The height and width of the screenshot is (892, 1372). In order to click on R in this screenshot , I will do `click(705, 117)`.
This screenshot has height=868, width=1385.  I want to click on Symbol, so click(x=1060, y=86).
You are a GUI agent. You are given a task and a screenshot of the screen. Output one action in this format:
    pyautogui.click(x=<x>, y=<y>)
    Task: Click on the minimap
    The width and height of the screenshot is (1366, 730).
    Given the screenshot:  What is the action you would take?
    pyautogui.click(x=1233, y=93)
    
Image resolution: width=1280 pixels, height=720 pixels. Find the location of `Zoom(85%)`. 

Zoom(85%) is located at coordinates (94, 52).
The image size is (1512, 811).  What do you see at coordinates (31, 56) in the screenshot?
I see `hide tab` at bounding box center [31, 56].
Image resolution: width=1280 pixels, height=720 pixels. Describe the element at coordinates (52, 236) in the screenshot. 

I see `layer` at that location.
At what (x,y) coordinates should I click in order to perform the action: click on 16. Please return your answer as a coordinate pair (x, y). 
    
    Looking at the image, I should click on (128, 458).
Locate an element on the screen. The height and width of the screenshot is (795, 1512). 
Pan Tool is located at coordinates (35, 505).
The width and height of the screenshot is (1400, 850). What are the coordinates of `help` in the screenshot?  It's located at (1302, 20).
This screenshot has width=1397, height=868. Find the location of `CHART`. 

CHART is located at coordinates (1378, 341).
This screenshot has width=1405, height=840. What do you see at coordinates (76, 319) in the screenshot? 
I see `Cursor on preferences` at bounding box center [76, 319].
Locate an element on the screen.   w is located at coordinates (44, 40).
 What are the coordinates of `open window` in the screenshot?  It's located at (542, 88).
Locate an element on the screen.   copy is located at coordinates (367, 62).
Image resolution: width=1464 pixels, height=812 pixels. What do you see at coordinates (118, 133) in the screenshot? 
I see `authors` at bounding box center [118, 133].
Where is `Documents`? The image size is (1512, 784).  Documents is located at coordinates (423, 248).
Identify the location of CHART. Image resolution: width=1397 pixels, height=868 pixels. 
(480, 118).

● ● ● ● ●

OBJECTIVE. Can you print verbatim the entries from the line with "Locate an element on the screen. The" through the line with "coordinates (44, 40).", including both of those lines?

RESPONSE TO THE TASK.
Locate an element on the screen. The height and width of the screenshot is (795, 1512). 
Pan Tool is located at coordinates (35, 505).
The width and height of the screenshot is (1400, 850). What are the coordinates of `help` in the screenshot?  It's located at (1302, 20).
This screenshot has width=1397, height=868. Find the location of `CHART`. 

CHART is located at coordinates (1378, 341).
This screenshot has width=1405, height=840. What do you see at coordinates (76, 319) in the screenshot? 
I see `Cursor on preferences` at bounding box center [76, 319].
Locate an element on the screen.   w is located at coordinates (44, 40).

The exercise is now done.